=== Assignment ===
Take the line containing "The height and width of the screenshot is (1299, 730)." as the first and the last line of the records below as the end, and please set down only what lies between them exactly, both ends included.

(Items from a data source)
- - -

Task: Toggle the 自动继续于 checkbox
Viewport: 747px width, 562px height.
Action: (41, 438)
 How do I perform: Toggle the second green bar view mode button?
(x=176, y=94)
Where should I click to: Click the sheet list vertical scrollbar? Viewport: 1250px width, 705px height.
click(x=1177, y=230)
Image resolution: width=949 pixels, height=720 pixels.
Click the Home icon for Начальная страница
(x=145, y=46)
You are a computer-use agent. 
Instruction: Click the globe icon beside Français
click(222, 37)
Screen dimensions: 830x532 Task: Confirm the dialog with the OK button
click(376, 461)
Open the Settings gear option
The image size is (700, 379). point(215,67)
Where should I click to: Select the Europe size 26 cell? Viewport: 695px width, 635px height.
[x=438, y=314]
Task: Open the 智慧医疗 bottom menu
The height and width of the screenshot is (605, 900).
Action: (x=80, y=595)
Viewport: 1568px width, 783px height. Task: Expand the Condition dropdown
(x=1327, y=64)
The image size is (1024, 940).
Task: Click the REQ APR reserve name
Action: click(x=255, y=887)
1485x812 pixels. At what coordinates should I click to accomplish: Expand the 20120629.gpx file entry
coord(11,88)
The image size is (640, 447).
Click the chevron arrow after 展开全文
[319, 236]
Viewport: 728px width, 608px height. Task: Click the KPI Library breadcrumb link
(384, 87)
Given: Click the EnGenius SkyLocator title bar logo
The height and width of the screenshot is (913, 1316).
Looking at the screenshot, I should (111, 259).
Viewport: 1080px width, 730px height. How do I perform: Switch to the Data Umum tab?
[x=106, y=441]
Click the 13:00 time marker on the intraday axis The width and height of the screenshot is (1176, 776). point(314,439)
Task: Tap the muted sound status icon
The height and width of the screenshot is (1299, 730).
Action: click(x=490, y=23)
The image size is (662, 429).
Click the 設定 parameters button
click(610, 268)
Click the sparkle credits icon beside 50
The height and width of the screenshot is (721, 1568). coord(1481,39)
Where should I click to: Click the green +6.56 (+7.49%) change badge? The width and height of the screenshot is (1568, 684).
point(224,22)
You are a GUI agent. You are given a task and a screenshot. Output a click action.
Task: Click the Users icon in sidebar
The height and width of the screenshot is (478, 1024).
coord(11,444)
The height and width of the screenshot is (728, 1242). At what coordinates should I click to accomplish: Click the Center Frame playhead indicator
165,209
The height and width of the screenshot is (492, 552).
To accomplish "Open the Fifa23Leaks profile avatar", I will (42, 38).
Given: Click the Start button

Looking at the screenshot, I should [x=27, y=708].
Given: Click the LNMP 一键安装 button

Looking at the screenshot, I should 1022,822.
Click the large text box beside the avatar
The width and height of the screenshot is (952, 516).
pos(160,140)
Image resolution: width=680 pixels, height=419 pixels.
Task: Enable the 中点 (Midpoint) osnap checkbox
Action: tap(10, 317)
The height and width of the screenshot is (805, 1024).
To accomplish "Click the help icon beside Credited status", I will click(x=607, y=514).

- - -

=== Solved exercise ===
The height and width of the screenshot is (1299, 730).
Action: click(x=490, y=23)
The image size is (662, 429).
Click the 設定 parameters button
click(610, 268)
Click the sparkle credits icon beside 50
The height and width of the screenshot is (721, 1568). coord(1481,39)
Where should I click to: Click the green +6.56 (+7.49%) change badge? The width and height of the screenshot is (1568, 684).
point(224,22)
You are a GUI agent. You are given a task and a screenshot. Output a click action.
Task: Click the Users icon in sidebar
The height and width of the screenshot is (478, 1024).
coord(11,444)
The height and width of the screenshot is (728, 1242). At what coordinates should I click to accomplish: Click the Center Frame playhead indicator
165,209
The height and width of the screenshot is (492, 552).
To accomplish "Open the Fifa23Leaks profile avatar", I will (42, 38).
Given: Click the Start button

Looking at the screenshot, I should [x=27, y=708].
Given: Click the LNMP 一键安装 button

Looking at the screenshot, I should 1022,822.
Click the large text box beside the avatar
The width and height of the screenshot is (952, 516).
pos(160,140)
Image resolution: width=680 pixels, height=419 pixels.
Task: Enable the 中点 (Midpoint) osnap checkbox
Action: tap(10, 317)
The height and width of the screenshot is (805, 1024).
To accomplish "Click the help icon beside Credited status", I will click(x=607, y=514).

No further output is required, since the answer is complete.